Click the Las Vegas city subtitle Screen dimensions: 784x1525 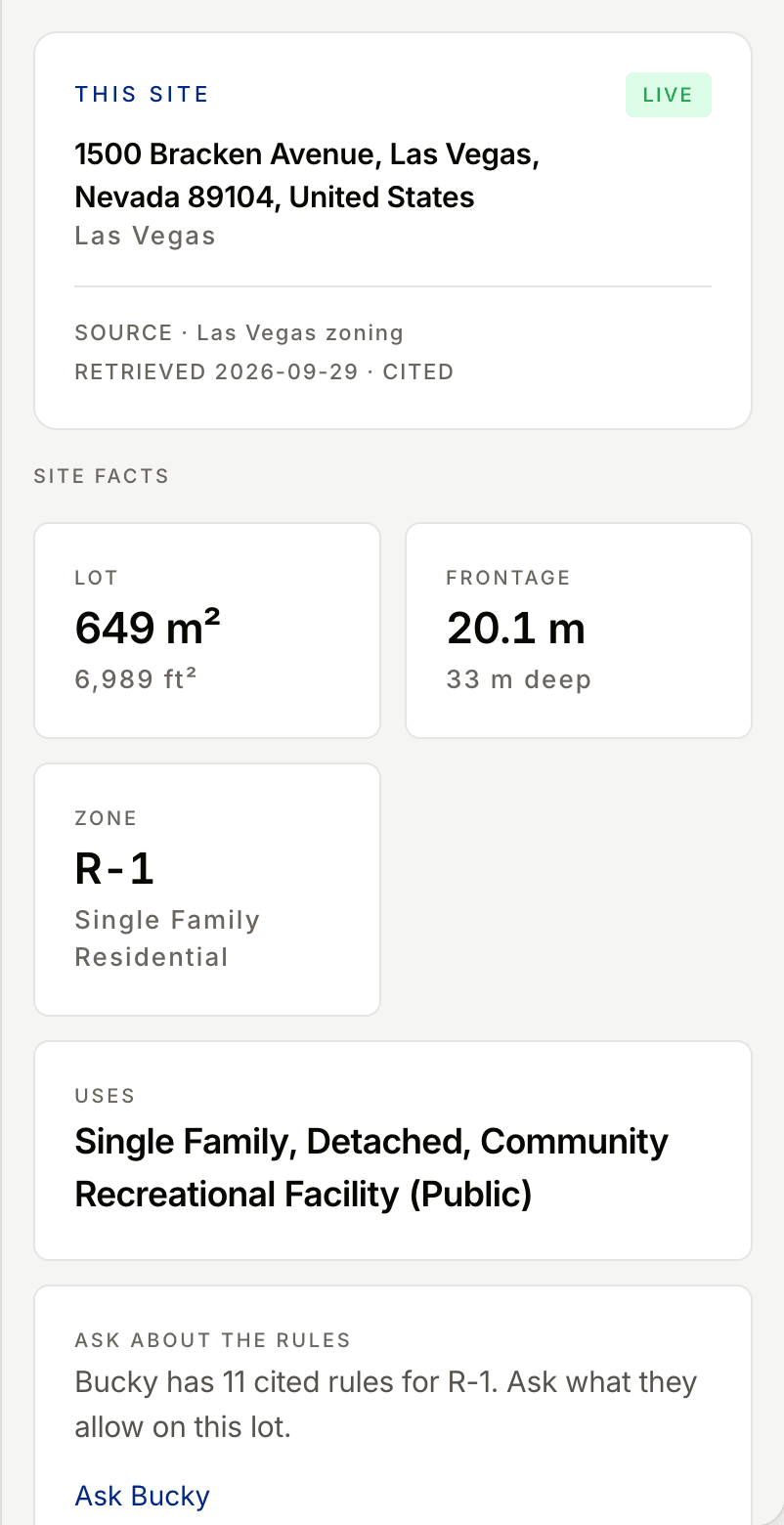tap(145, 236)
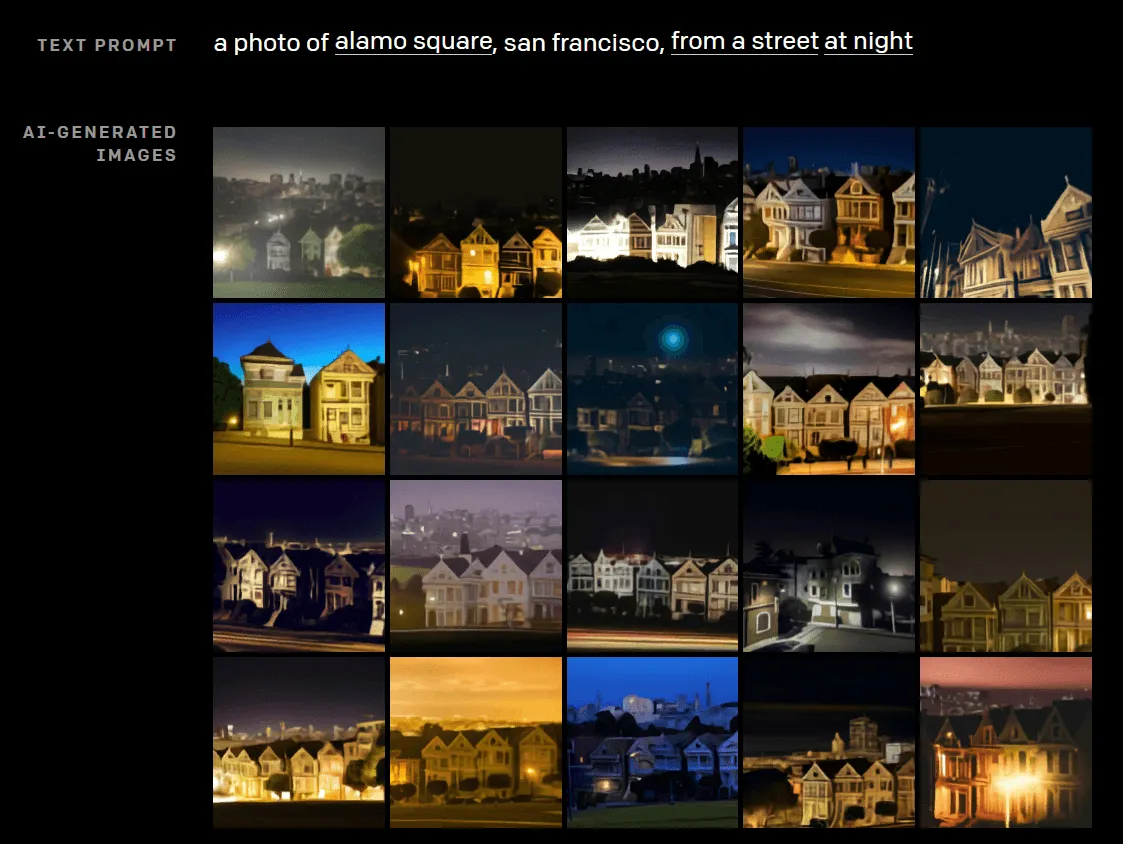Screen dimensions: 1123x844
Task: Click the grayscale image with lit street lamp
Action: click(829, 566)
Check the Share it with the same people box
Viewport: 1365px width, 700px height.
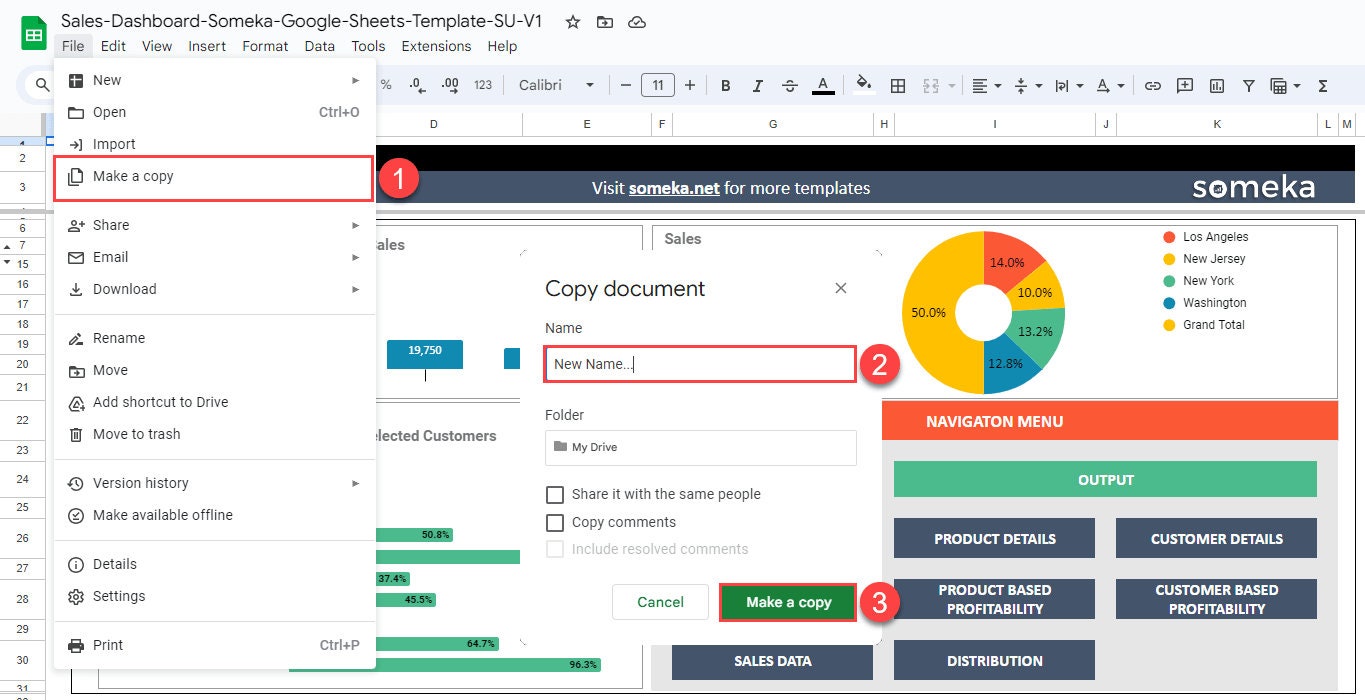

-=-=-=-=-

● TRY IT:
An exact copy is needed of every line from the line containing "Check the Share it with the same people box" to the last line of the records; pictures stay out of it.

● YOUR RESPONSE:
Check the Share it with the same people box
Viewport: 1365px width, 700px height.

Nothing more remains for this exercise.